(Records for this exercise Opens)

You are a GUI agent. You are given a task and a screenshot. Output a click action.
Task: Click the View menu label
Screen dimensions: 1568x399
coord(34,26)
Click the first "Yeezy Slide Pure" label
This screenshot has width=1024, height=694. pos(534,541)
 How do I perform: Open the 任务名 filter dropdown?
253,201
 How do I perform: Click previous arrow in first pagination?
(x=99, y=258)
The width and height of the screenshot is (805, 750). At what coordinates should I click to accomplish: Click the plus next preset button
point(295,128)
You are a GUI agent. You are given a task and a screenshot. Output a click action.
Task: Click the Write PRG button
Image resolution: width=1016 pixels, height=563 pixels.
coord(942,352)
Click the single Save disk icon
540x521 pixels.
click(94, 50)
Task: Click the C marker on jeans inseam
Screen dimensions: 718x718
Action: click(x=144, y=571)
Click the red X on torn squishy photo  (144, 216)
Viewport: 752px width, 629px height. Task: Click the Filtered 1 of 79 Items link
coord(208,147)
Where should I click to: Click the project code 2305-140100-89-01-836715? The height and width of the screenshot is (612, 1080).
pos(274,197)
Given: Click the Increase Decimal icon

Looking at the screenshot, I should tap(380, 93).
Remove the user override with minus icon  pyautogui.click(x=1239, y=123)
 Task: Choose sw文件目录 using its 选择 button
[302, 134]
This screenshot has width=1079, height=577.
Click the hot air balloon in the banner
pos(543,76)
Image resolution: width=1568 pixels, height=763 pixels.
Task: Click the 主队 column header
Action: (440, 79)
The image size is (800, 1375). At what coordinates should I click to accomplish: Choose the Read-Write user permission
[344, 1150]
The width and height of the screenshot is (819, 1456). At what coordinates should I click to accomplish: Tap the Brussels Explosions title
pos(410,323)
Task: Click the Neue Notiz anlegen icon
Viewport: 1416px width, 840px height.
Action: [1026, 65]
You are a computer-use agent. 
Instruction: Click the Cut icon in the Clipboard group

(Records for this exercise Closes)

▶ [What to produce] Only the lines from the one holding "Given: Click the Increase Decimal icon" through the final line of the entries, both included, should be given again, word for word.

▶ [Task answer]
Given: Click the Increase Decimal icon

Looking at the screenshot, I should tap(380, 93).
Remove the user override with minus icon  pyautogui.click(x=1239, y=123)
 Task: Choose sw文件目录 using its 选择 button
[302, 134]
This screenshot has width=1079, height=577.
Click the hot air balloon in the banner
pos(543,76)
Image resolution: width=1568 pixels, height=763 pixels.
Task: Click the 主队 column header
Action: (440, 79)
The image size is (800, 1375). At what coordinates should I click to accomplish: Choose the Read-Write user permission
[344, 1150]
The width and height of the screenshot is (819, 1456). At what coordinates should I click to accomplish: Tap the Brussels Explosions title
pos(410,323)
Task: Click the Neue Notiz anlegen icon
Viewport: 1416px width, 840px height.
Action: [1026, 65]
You are a computer-use agent. 
Instruction: Click the Cut icon in the Clipboard group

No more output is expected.